Ivy Tech alumni receives international award for animated film
It’s been 10 years since Anthony Thurman graduated from Ivy Tech Community College Northwest. But since that time, the computer information systems major has taken his love for animation and produced four short films that have won him national and international acclaim.
Thurman, who is employed at Ivy Tech Northwest’s Gary campus as a part-timer in the computer lab, has been asked to participate in three film festivals in October. His short film The Depression of Detective Downs 2: On Depression's Edge has already won the Highly Commended award in the animated category at the Scottish Mental Health Arts & Film Festival in Glasgow, Scotland and will be screened Oct. 24. The film will also run at the HorrorQuest Film Fest October 22 in Atlanta and the InterACT Disability Arts Festival, Saturday Oct. 29 in Auckland, New Zealand.
“I've done four animated short films in all including the new Detective Downs 2,” said Thurman. Along with accolades for his first two Detective Downs films, he has won awards from the First Annual Macon Film and Video Festival in Macon, Georgia for Not Until You Dance and one for Tomb Hackers.
“And yes, I'm planning on making a trilogy out of the Detective Downs films,” he says with a smile. He has already won three awards for the first Detective Downs film. “The third will be the last and final one.”
Thurman debuted Detective Downs 2 at the Gary campus in early 2011. At that time he detailed how much time it takes to put his films together. The animation is just one part of the process, which may take up to three to four years to complete a 15 to 20-minute film. But he also has to find voice-over actors, composers and other technical people to finish the production.
Thurman says he spends time on the internet searching for film production sites and talent that can help him.

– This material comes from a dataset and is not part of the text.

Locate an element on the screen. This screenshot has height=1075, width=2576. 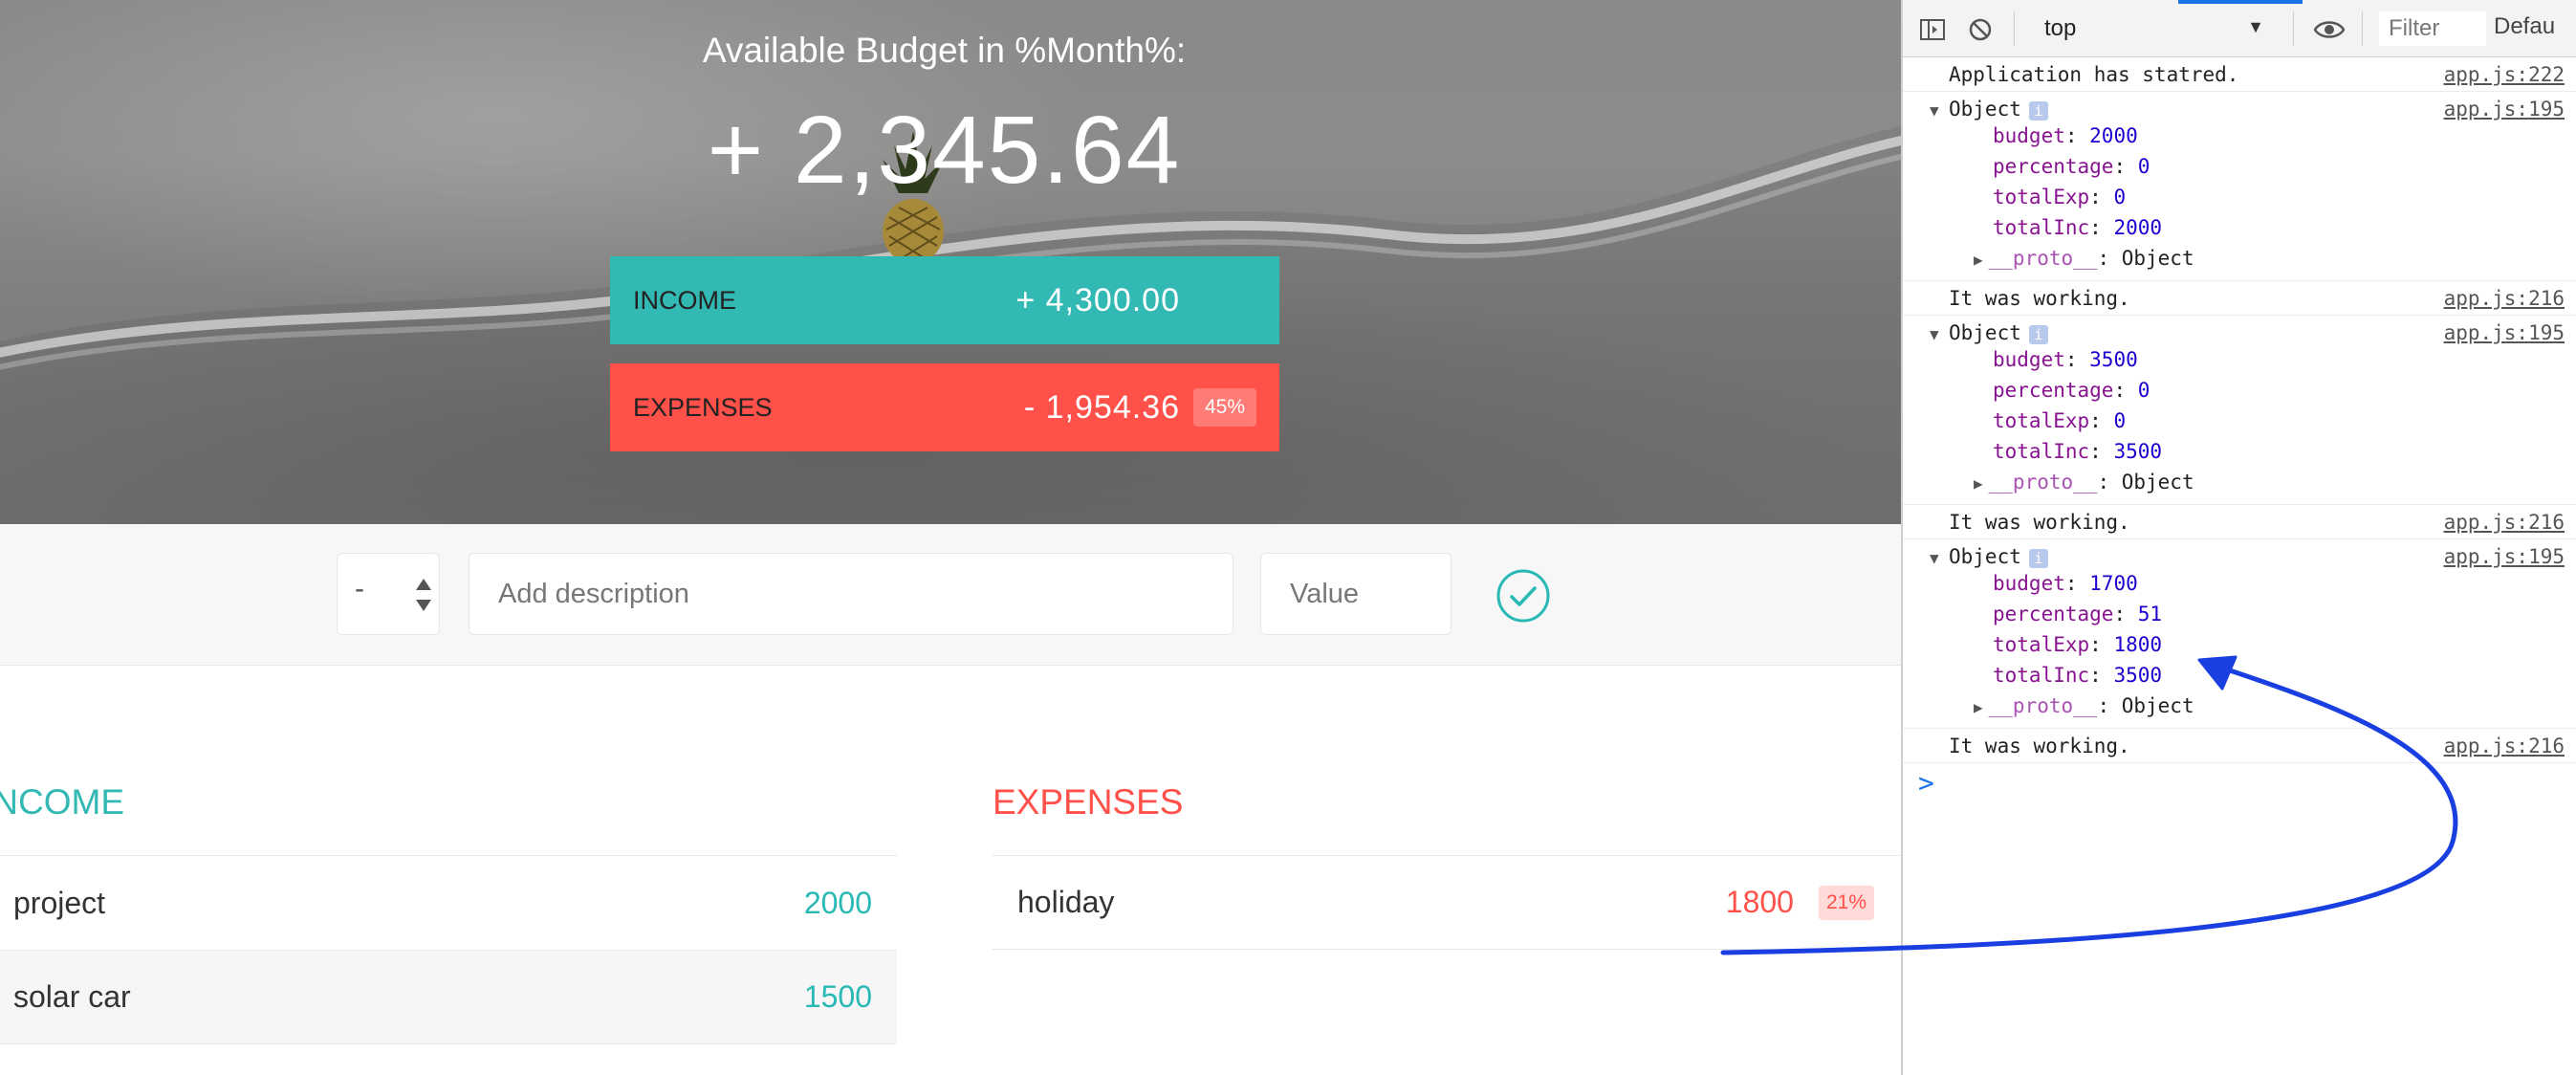
console-toolbar: top ▼ Filter Defau is located at coordinates (2240, 29).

The composer for his last film had done work for Grey’s Anatomy. “I contacted her and asked if she would be interested. After I got the film finished and she saw it, she thought the animated images were so good she did it below her normal rate.”
To keep his production costs low he includes both professional and non-professional actors. His sister voiced a character in the last Detective Downs. “Some professional actors do want to be paid and some just want to be credited in the film.”
The secret to his Detective Downs series success is that Thurman knows the character very well and can translate the emotions of the character to the screen. “I have to say,” he chuckles, “Detective Downs is a lot like me.”